Has the Low Alcohol Revolution Gone Too Far?

balanceI’ve heard the arguments for many years. High alcohol wines lack subtlety and have no place at the dinner table since they never complement food. They’re hot in the mouth, show stewed, murky fruit that lacks focus, and have low acidity making the wines taste heavy,  unbalanced, and lifeless.

High alcohol was either a plot by Parker and his peculiar taste for overly ripe fruit or a calculation by warm weather regions like California to take advantage of casual consumers and their preference for sugar. Thankfully, thanks to forward looking winemakers and somms with more refined tastes, we’ve moved on, in recent years, to more elegant, classic styles, with lower alcohol despite the influence of climate change.

And then I taste an Amarone and you can throw all those arguments out the window. Most are vibrant, complex, and exciting, rich to be sure but with taut acidity and a long, elegant finish. You probably wouldn’t want one with a salad but they’re fine with most robust meals.

Recently I ventured out to a restaurant for the first time in 15 months.

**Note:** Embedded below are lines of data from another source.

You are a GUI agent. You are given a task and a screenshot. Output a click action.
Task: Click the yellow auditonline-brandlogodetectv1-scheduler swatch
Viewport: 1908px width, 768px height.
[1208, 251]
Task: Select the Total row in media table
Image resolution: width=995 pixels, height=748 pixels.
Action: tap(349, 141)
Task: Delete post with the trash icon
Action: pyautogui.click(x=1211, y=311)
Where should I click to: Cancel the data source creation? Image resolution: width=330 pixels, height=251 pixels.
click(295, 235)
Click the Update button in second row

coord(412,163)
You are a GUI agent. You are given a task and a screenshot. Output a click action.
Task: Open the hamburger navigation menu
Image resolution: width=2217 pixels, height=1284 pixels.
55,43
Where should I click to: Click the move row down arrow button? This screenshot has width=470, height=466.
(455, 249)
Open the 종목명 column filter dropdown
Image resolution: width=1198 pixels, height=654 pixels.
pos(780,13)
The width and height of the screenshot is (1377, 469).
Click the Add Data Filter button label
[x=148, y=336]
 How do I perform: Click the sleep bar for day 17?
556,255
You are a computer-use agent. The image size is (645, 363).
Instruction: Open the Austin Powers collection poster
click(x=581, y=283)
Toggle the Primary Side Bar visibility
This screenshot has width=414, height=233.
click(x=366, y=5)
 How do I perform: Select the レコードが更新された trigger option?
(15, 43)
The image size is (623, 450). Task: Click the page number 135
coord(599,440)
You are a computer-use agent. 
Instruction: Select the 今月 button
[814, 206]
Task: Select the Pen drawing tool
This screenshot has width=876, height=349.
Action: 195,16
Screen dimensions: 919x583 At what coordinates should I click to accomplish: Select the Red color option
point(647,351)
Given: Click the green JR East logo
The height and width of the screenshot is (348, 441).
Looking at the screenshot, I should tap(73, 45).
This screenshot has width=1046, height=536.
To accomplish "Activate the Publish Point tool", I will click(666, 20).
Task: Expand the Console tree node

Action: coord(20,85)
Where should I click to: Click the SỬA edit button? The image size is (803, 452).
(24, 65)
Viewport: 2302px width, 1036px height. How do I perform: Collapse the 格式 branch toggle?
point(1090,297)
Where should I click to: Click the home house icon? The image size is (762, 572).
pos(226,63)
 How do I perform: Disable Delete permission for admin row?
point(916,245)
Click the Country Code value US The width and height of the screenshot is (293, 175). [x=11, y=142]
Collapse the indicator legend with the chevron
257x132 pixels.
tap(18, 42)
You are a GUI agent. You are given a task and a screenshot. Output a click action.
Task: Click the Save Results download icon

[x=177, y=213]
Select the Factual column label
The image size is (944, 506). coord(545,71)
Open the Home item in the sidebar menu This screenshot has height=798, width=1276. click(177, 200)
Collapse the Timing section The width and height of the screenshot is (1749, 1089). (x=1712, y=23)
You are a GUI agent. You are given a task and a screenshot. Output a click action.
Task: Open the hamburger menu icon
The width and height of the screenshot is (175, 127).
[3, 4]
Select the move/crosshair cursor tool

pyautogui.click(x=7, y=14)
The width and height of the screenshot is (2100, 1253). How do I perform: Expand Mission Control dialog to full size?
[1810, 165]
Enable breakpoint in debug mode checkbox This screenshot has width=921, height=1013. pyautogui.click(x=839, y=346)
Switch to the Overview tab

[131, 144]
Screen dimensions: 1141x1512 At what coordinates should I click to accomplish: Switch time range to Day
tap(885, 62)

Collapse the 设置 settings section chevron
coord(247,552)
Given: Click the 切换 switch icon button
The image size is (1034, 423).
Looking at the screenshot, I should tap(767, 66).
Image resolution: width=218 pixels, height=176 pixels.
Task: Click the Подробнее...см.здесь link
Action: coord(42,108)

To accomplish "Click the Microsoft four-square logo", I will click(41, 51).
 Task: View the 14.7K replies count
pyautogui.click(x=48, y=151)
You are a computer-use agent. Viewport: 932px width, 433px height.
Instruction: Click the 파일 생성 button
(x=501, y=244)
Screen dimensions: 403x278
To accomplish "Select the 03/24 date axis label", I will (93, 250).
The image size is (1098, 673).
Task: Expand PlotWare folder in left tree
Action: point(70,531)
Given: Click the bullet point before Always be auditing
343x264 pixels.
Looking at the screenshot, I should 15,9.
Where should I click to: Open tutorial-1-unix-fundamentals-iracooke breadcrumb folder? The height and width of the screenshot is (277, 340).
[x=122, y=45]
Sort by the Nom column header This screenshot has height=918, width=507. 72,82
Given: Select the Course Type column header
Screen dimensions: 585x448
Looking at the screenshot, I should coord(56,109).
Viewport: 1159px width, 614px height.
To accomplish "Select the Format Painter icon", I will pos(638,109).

A recent vintage from Amarone producer Albino Armani was among the bottles we savored. (The others were a Rioja Gran Reserva 1994 from Urbina and a Domaine du Pegau Chateauneuf-du-Pape, 2005.) Albino Armani’s Amarone is noted for its intense cherry flavor and fresh minerality. (They still use the high-acid grape Molinara in the blend unlike most modern producers.) For me, the Amarone was the most memorable wine of the evening in part because it complemented the food so well, especially the grilled king trumpet mushroom in an intense tarragon verjus. The alcohol was just over 15%.

The move to lower alcohol wines has been on the whole a good thing. I’ve tasted some delicious reds with alcohols between 11% and 13% (along with a few lean and green skeletons austere enough to be praised by Calvinists.)   We have thankfully become intrigued by flavors other than those that come from ripe fruit producing a much more varied and interesting wine landscape.

But we also have to realize there are many ways to get a wine in balance. Skilled winemakers and growers can make balanced wines with higher or lower alcohol. Drinking wine by the numbers is just a thoughtless habit. Ripeness is no sin. It’s just one dimension of what wine can be. If we avoid high alcohol, we’re missing out on some really distinctive wines.